**ЗАДАНИЕ A**
Обновите текст о Кольвиц. Приведите его часть, которая начинается со слов «Кольвиц верила, что» и заканчивается словами «дал ей гвоздику230.», заменив «гвоздику» на «розу».
**ЗАДАНИЕ B**
Изложите короче абзац текста о Кольвиц, начинающийся словами «Кое-кто из ученых высказывал мысль», и сохраните его основные факты.
**ЗАДАНИЕ C**
Какой цветок Кольвиц нашла на месте, где должен был стоять памятник Петеру, согласно тексту о Кольвиц?

**ФРАГМЕНТ ТЕКСТА**
◆ ◆ ◆ ◆
Кольвиц, непоколебимая либеральная защитница республики, была одной из многих, кто чувствовал связь – здесь и сейчас – с мертвым сыном:
<…> вообще-то я часто могу ощущать присутствие Петера. Он утешает меня, он помогает мне в работе. <…> Я знаю, когда он одобряет или осуждает, радуется или грустит. Мое осознание его когда сильнее, когда слабее. <…> [Возможно,] все это умственный жест. Но я могу выяснить, когда это правда. Я не имею в виду присутствие мертвого в фигуральном, интеллектуальном смысле. Я говорю о возможности установить связь здесь, в этой чувственной жизни, между физически живым человеком и существованием того, кто физически мертв. Мне все равно, называется ли это теософией, спиритизмом или мистицизмом.
Кольвиц верила, что Петер посылает ей знаки; посещая то место, где должен был стоять его памятник, она нашла тот же цветок – гвоздику, – который вручила сыну, когда он уходил на войну229. Позже ее внук, маленький Петер (сын ее старшего сына Ганса), тоже дал ей гвоздику230.
Кое-кто из ученых высказывал мысль, что постоянное обращение к погибшим на войне в Веймарскую эпоху привело к «фиксации», нарушавшей «нормальное действие скорби». Из-за этой фиксации немцы не научились отделять себя от погибших близких, что привело к «частичному дефициту реального», при котором люди ожидали возвращения мертвых в любой момент. «Их смерть отрицалась, их воскресение, возвращение, невидимое присутствие – воображались»231. Однако после небывалых потерь в Первую мировую трудно сказать, что представляла бы собой нормальная скорбь в любом пережившем войну обществе. Для многих людей, не только в Германии, но и в Англии и Франции, нормальная скорбь означала проведение спиритических сеансов и посещение медиумов232. Война не только сделала смерть «переживанием повседневной жизни»233, но и раскрыла огромную темную пропасть непонимания, для прояснения которой рационалистических и естественнонаучных объяснений было, увы, недостаточно. Уже по этой причине исследователи более поздних периодов истории Германии и Европы должны быть столь же внимательны, как и те, кто работают с ранними периодами, к таким аспектам коллективного воображения, как миф, молва, сверхъестественное и фантастическое234.
◆ ◆ ◆ ◆
**СОХРАНЁННЫЕ ДАННЫЕ**

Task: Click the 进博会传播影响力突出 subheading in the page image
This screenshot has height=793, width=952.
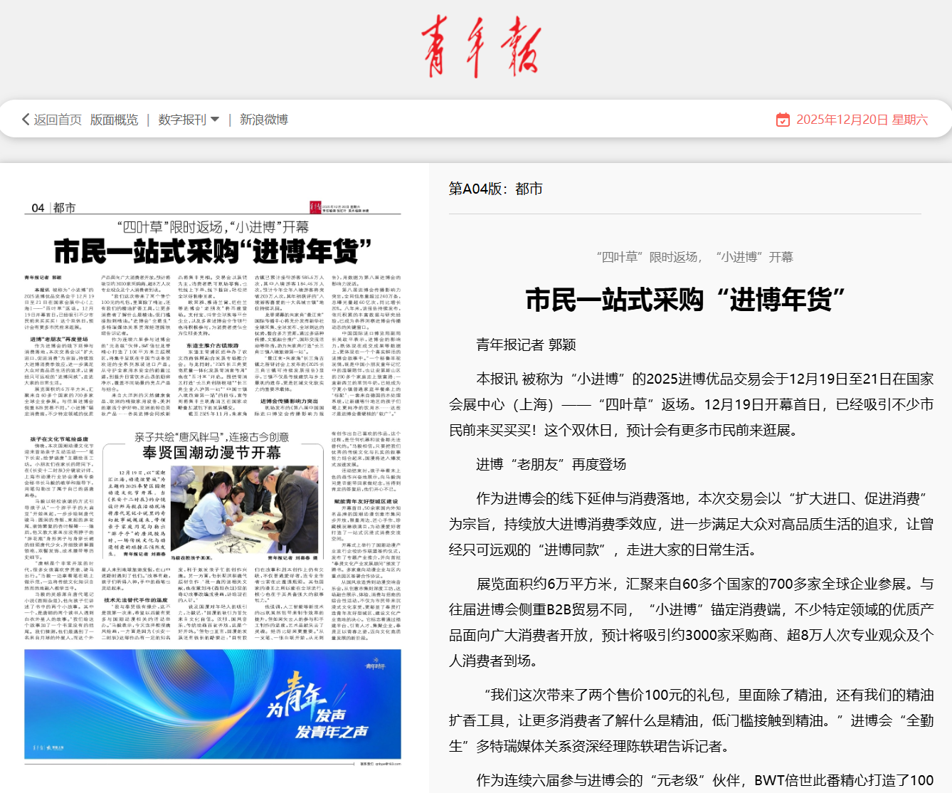Action: point(289,401)
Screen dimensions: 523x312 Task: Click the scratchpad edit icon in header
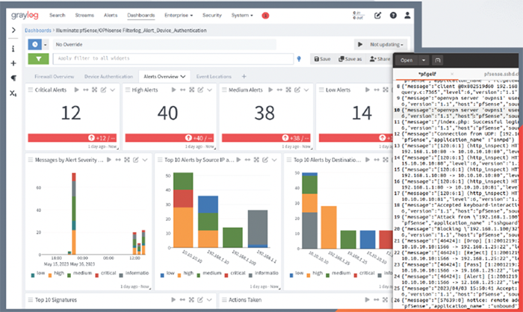(x=377, y=15)
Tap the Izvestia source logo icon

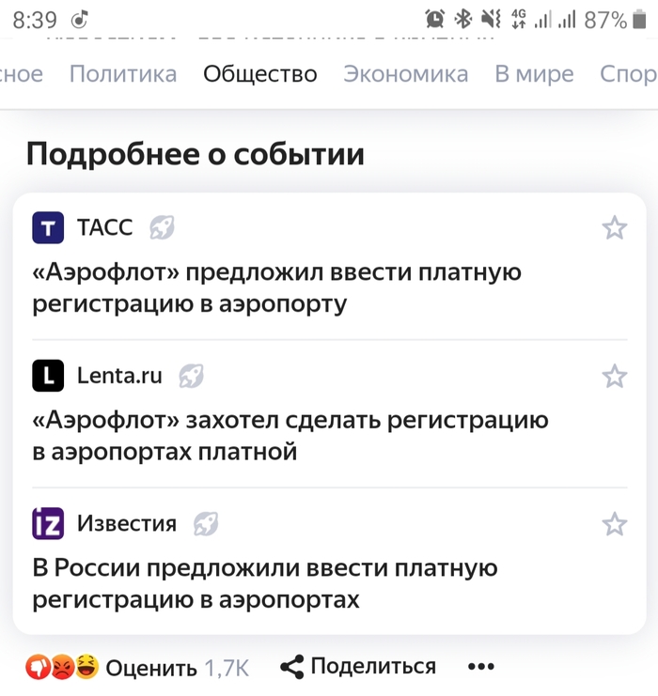48,523
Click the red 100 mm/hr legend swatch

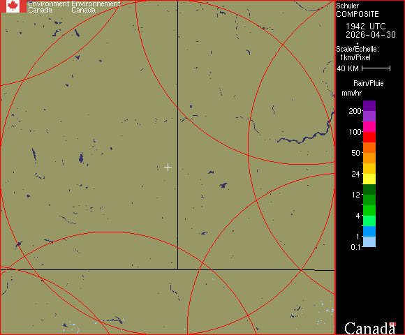coord(369,137)
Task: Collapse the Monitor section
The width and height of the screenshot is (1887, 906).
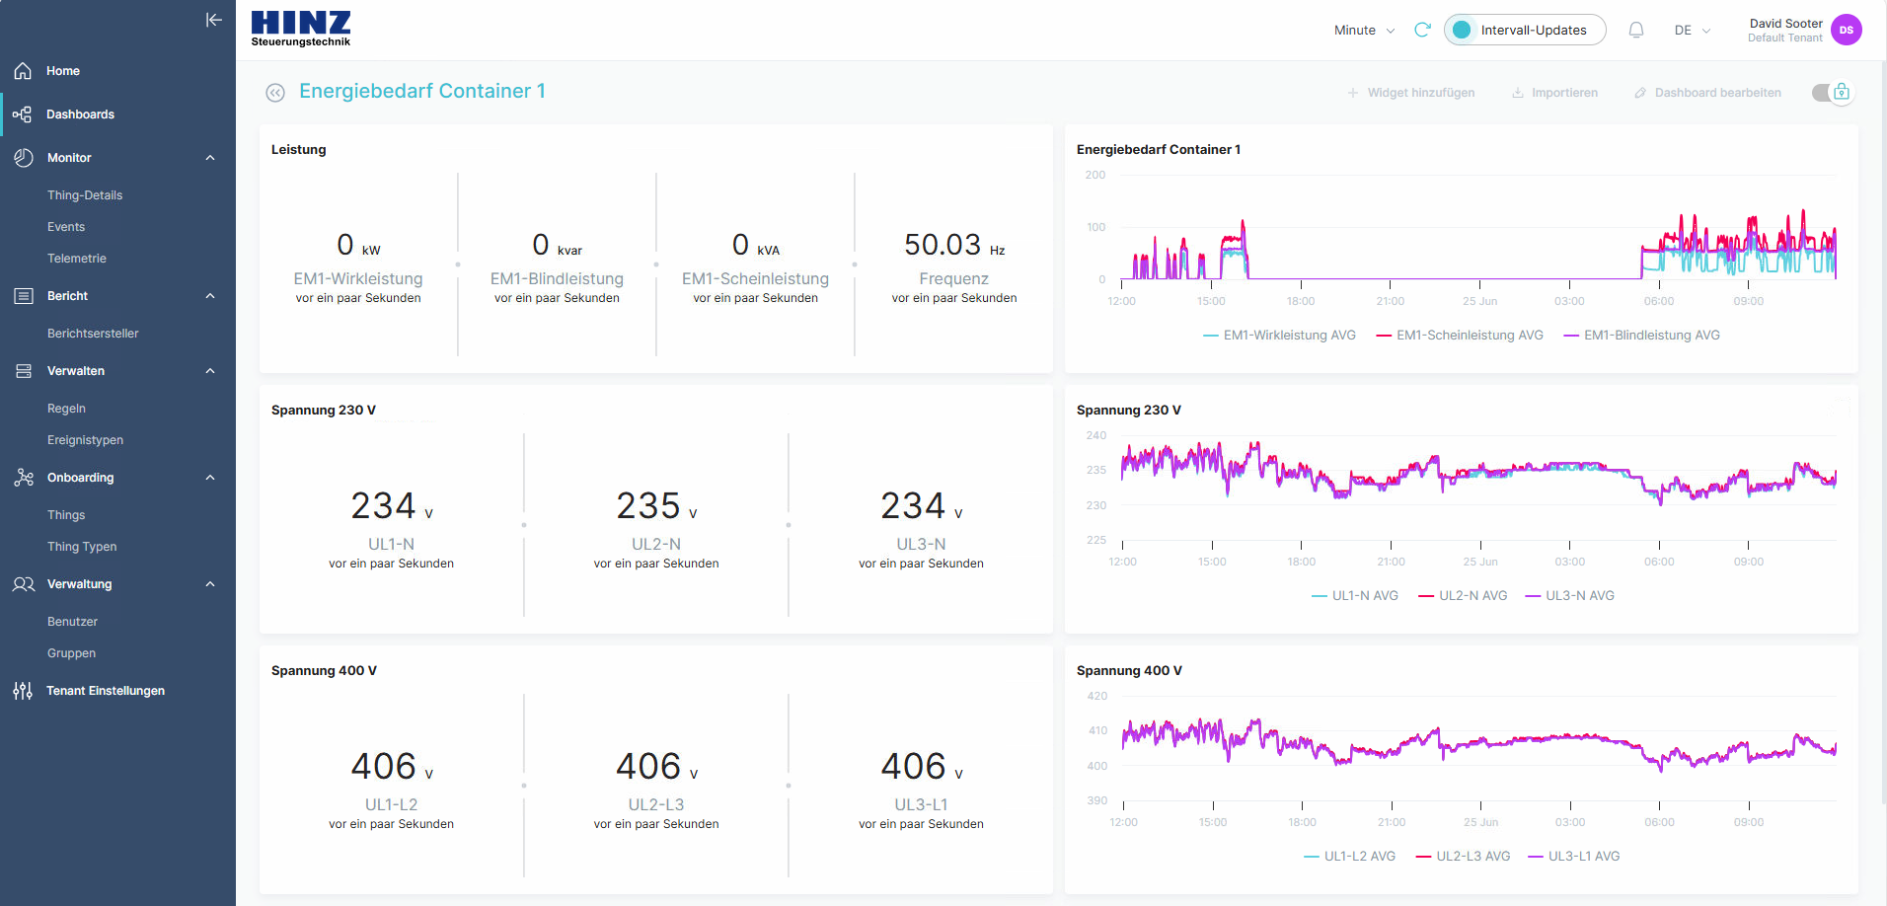Action: (210, 158)
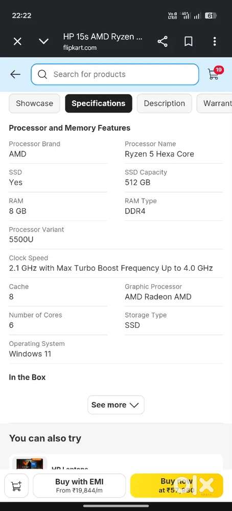Tap the flipkart.com URL text
Image resolution: width=232 pixels, height=511 pixels.
coord(80,48)
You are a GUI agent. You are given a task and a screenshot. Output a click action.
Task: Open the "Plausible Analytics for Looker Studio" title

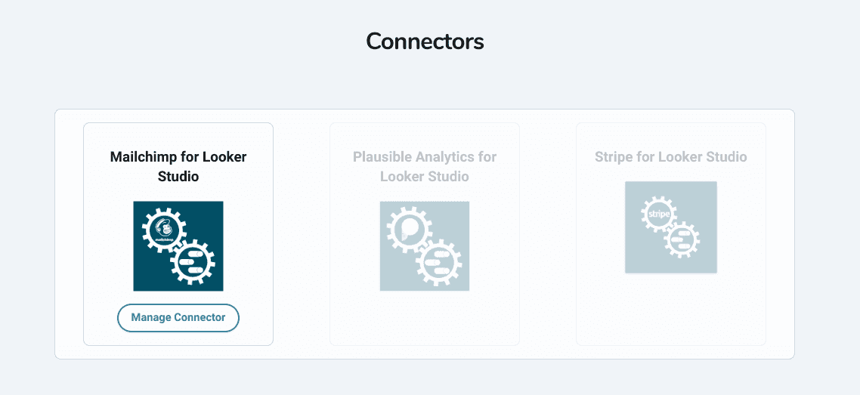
◆ ◆ ◆ ◆
**ОТВЕТ A**
Кольвиц верила, что Петер посылает ей знаки; посещая то место, где должен был стоять его памятник, она нашла тот же цветок – розу, – который вручила сыну, когда он уходил на войну229. Позже ее внук, маленький Петер (сын ее старшего сына Ганса), тоже дал ей розу230.

**ОТВЕТ B**
Некоторые ученые считали, что постоянное обращение к погибшим на войне в Веймарскую эпоху вызвало «фиксацию», которая нарушала нормальную скорбь. Немцы не отделяли себя от погибших близких и ждали их возвращения в любой момент. Однако после небывалых потерь Первой мировой трудно сказать, какой была бы нормальная скорбь в любом пережившем войну обществе. Для многих людей в Германии, Англии и Франции она означала спиритические сеансы и посещение медиумов. Война сделала смерть частью повседневной жизни. Она также открыла пропасть непонимания, которую не могли прояснить рационалистические и естественнонаучные объяснения. Поэтому исследователи поздних периодов истории Германии и Европы, как и исследователи ранних, должны внимательно относиться к мифу, молве, сверхъестественному и фантастическому в коллективном воображении.

**ОТВЕТ C**
Гвоздику. Это тот же цветок, который она вручила сыну, когда он уходил на войну.